C’est précisément son projet : la narration comme posture, voire comme geste et manière d’exprimer quelque chose d’intime qui reste ouvert au collectif. João Penalva choisit minutieusement chaque détail de ses installations comme s’il écrivait des phrases très précises – avec des mots mais aussi avec des objets. Tout compte, mais les éléments sont simples, un rayon de lumière sur de la poussière qui danse, un pantalon mangé par les mites, une machine à café (cachée), du velours comme transition d’une salle à l’autre, le récit du récit d’un rêve, un choix de moments de la vie quotidienne plutôt doux (réveil et rencontre du couple dans la cuisine au milieu de la nuit, s’enfoncer dans un fauteuil trop confortable, pouvoir calmement fermer les yeux pendant l’exposition), se retrouver tout d’un coup entre conscient et inconscient, entre soi-même et un autre (l’œuvre d’art). Et cela marche parce que l’artiste n’essaye pas de rendre le banal extraordinaire, mais plutôt d’attirer l’attention du visiteur sur la capacité du banal à engendrer du merveilleux. Et il maîtrise si bien son jeu (son travail en réalité), qu’il nous emporte vers le fantastique par le truchement, par exemple pour l’œuvre majeure qu’est Pavlina and Dr. Erlenmeyer (2010), de l’histoire fictive de la mort soudaine du chimiste dont les recherches ont conduit à l’invention de la naphtaline et du cauchemar d’une entomologiste.

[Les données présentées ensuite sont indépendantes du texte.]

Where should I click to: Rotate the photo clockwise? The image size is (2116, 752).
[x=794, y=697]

L’assemblage des éléments qui constituent ces récits est peut-être très précis, mais l’horizon d’interprétation reste constamment ouvert : l’artiste envoute sans enfermer. C’est agréable de prendre le temps de tourner/caresser les belles pages de ses livres d’artiste qui sont posés sur les tables, d’essayer de lire les longues listes à travers lesquelles l’artiste amène les yeux, le nez, la bouche, etc., dans son exposition. Il y a une élégance dans la manière de Penalva d’insérer l’énigme dans son travail.

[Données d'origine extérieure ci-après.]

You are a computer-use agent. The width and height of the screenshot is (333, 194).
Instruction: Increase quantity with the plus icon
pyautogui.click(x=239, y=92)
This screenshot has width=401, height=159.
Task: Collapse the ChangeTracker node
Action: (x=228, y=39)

Quelque chose qui reste. C’est en sortant de l’exposition, et même plusieurs jours plus tard, quand les réminiscences de ce passage commencent à apparaître que l’idée devient plus claire : le travail du commissaire de l’exposition, Clément Minighetti, suscite souvent ces « plongées » assez singulières dans les univers des artistes.
Pour revenir à Ricœur, à côté des modifications engendrées par le passage du temps (ou par le travail avec les différents artistes), certaines caractéristiques restent identiques, immuables, permanentes : ces invariants constituent pour le philosophe l’identité, nous pourrions dire ici qu’ils forment le caractère du travail du commissaire. Le choix et la disposition des œuvres – de correspondances – dans l’espace par exemple : procurer au visiteur le bonheur de s’enfoncer dans un canapé (en cuir cette fois-ci) une deuxième fois et de retrouver l’idée du rêve possible à travers les photographies d’hommes qui dorment qui se fondent l’une dans l’autre. Choisir cette œuvre – qui est une juxtaposition de personnes qui n’ont comme point commun que leur activité, le sommeil – juste après être passés par les loges d’un théâtre (cette si belle série de photographies de costumes et de chaussures) est en effet une manière assumée et très maîtrisée de donner toute sa place à l’association libre. Il y a une audace dans le travail de Clément Minighetti, qui permet d’entrer dans la poétique du travail de l’artiste, dans sa rêverie et sa sensibilité. Comme si le commissaire, dont nous pourrions dire que le travail consiste également à raconter une histoire, jouait et prenait lui aussi plaisir à ne pas devoir découvrir une vérité absolue. Et il arrive à transmettre ce jeu et cette rare sensation de liberté (ne pas pouvoir se tromper).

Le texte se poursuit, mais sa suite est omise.